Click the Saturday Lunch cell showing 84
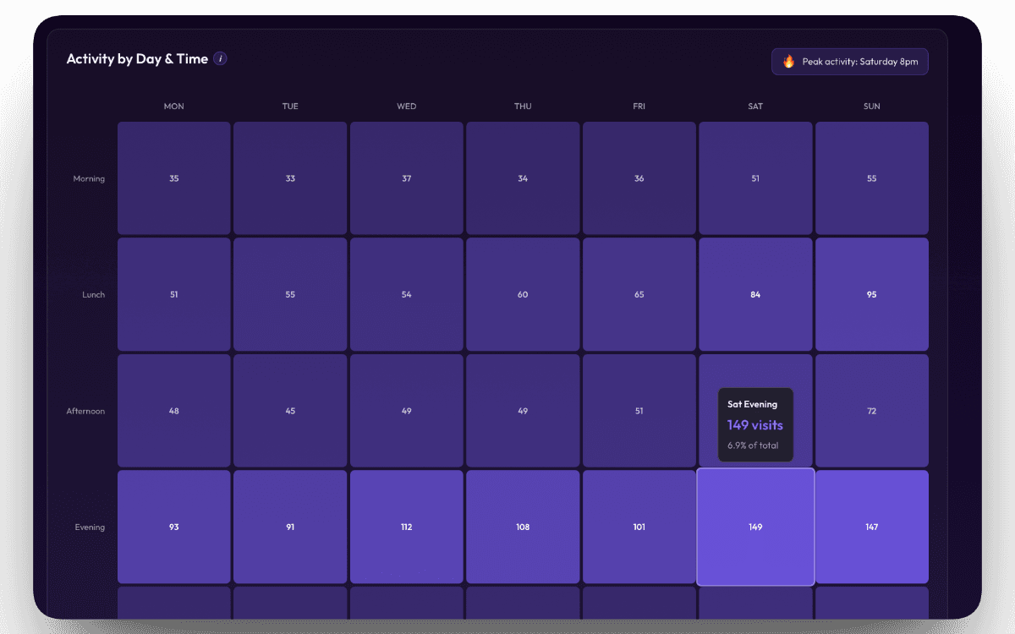Viewport: 1015px width, 634px height. click(x=755, y=294)
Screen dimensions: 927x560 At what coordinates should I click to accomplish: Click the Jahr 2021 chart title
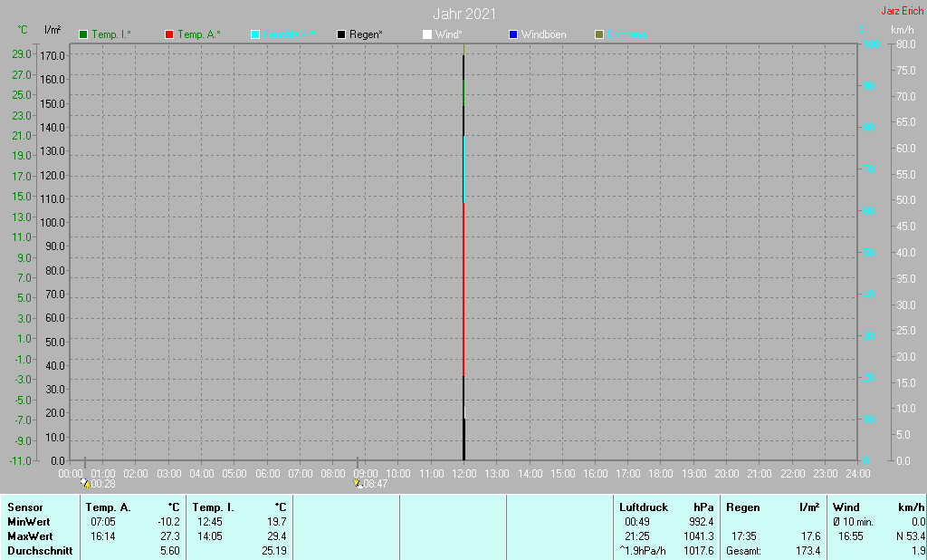pyautogui.click(x=464, y=14)

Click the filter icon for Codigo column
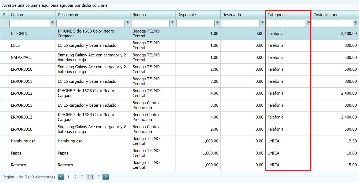pos(53,23)
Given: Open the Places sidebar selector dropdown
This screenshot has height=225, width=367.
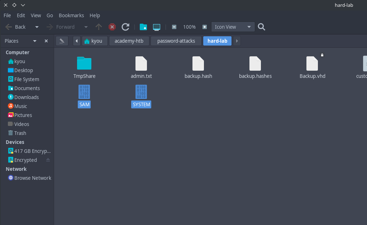Looking at the screenshot, I should (35, 41).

· · ·

▶ What to work on
Your copy of the listing should match it exactly, apart from the pictures, which are left out.

▶ Solved problem
Click the Saturday Lunch cell showing 84
Viewport: 1015px width, 634px height. click(x=755, y=294)
Screen dimensions: 927x560 At what coordinates should I click to accomplish: Click the Jahr 2021 chart title
pyautogui.click(x=464, y=14)

Click the filter icon for Codigo column
pos(53,23)
Given: Open the Places sidebar selector dropdown
This screenshot has height=225, width=367.
Looking at the screenshot, I should (35, 41).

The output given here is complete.